## [WORK INSTRUCTIONS]
Each line below from the line with "This screenshot has" to the line with "The height and width of the screenshot is (367, 765)." must be copied exactly, including those two, and no picture may appear in the copy.

[Recorded data]
******

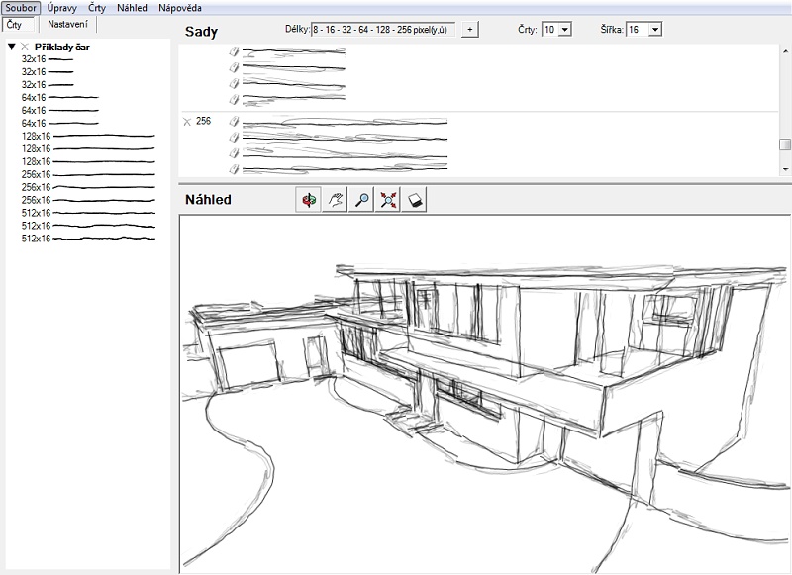Click the Sady list scrollbar down arrow
The height and width of the screenshot is (575, 792).
[784, 170]
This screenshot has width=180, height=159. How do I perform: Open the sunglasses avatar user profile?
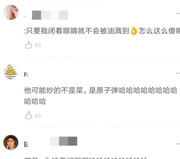tap(11, 142)
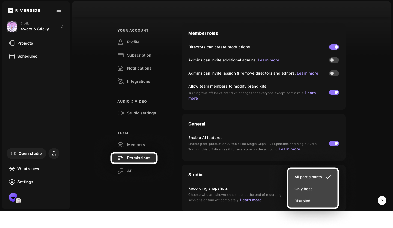Click the Projects icon in sidebar
The image size is (393, 228).
(x=12, y=43)
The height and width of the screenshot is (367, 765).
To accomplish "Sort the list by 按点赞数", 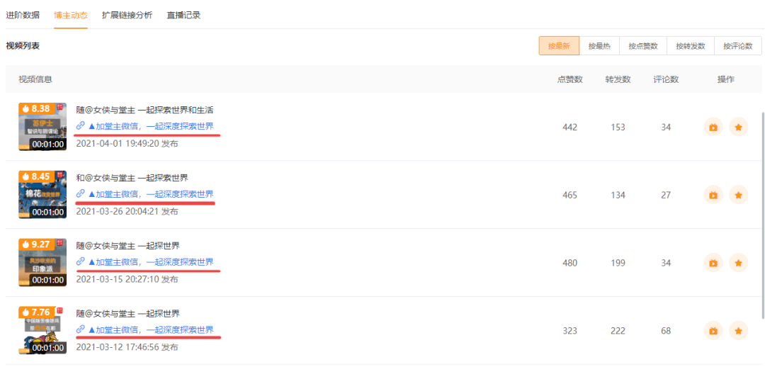I will 643,46.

******

## [ANSWER BELOW]
This screenshot has width=180, height=159. How do I perform: Open the sunglasses avatar user profile?
tap(11, 142)
Click the Projects icon in sidebar
The image size is (393, 228).
(x=12, y=43)
The height and width of the screenshot is (367, 765).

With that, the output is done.